How can I find the maximum and minimum value of the following quadratic form
$$Q(x) = x_1^2+3x_2^2+10x_1x_3+25x_3^2$$
subject to the equality constraint $\|x\|_2 = 3$? The norm is the Euclidian one.
Normally if I was given the constraint $\|x\|_2 = 1$ I would find the matrix A:
$$
A = \begin{bmatrix}
1 & 0 & 5\\
0 & 3 & 0\\
5 & 0 & 25
\end{bmatrix}
$$
Where I would calculate the eigenvalues of $A$ , which are $\lambda_1 = 26, \lambda_2 = 3, \lambda_3 = 0.$ Then the maximum value would be 26, and and the minimum value would be 0. But how am I supposed to do this with a constraint such as $\|x\|_2 = 3$ ?
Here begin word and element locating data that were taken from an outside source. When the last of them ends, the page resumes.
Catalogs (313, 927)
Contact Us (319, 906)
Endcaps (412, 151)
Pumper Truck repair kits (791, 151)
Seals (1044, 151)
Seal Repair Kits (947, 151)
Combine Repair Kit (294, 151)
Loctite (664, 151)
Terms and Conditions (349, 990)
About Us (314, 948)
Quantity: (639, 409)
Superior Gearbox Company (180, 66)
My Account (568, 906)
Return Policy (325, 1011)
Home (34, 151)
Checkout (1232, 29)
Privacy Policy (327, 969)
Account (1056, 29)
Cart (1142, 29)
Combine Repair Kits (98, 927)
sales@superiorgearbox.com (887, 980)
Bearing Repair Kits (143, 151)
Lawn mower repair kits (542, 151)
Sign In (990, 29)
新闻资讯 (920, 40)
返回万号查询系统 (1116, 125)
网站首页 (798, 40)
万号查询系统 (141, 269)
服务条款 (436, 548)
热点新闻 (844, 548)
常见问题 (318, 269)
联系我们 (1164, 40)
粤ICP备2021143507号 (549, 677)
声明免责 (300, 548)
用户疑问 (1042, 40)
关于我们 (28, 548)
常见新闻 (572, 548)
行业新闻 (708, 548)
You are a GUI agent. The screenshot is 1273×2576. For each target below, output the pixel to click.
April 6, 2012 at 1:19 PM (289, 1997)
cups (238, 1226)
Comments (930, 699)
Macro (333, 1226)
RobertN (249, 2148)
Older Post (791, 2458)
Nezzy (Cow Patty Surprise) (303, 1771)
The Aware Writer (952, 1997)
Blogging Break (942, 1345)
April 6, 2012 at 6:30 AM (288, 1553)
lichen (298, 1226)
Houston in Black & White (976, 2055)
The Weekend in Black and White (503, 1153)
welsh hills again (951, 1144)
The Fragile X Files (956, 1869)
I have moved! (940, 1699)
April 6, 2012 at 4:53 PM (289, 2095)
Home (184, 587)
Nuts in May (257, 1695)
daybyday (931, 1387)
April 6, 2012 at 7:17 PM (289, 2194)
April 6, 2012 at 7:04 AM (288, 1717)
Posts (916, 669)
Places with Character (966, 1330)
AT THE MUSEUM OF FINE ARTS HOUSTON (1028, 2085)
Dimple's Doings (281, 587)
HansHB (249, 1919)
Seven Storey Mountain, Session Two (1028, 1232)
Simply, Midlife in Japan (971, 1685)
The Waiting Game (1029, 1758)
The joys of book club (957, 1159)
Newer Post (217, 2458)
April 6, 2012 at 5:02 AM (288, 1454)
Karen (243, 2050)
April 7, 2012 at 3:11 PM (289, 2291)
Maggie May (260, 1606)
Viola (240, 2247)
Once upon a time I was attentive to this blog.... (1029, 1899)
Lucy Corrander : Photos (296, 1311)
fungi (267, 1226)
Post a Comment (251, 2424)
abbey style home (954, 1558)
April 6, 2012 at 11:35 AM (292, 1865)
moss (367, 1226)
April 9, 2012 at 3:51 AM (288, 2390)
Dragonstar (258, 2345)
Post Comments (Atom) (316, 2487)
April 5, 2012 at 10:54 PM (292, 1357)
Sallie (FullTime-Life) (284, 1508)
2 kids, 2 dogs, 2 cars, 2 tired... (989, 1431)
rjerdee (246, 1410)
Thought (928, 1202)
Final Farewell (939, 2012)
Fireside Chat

Any guidance will be much appreciated.
Best Answer
This problem is homogeneous then calling $x_2 = \lambda x_1, x_3 = \mu x_1$ we arrive at
$$ \min(\max) \left(x_1^2\left(1+2\lambda^2+10\mu+25\mu^2\right)\right), \ \ \ \text{s. t.}\ \ \ x_1^2(1+\lambda^2+\mu^2)=k^2 $$
so we can follow without the constraint as
$$ \min(\max)_{\lambda,\mu} \frac{\left(1+2\lambda^2+10\mu+25\mu^2\right)k^2}{1+\lambda^2+\mu^2} $$
and deriving we find the conditions
$$ \cases{ 2 \lambda (10 \mu + 23 \mu^2-1) k^2=0\\ 2 ( 5 \mu^2-5 - 5 \lambda^2 - 24 \mu - 23 \lambda^2 \mu) k^2=0 } $$
giving the real solutions $(\lambda=0,\mu = -\frac 15)$ and $(\lambda=0,\mu = 5)$ with respective minimum and maximum $(0, 26k^2)$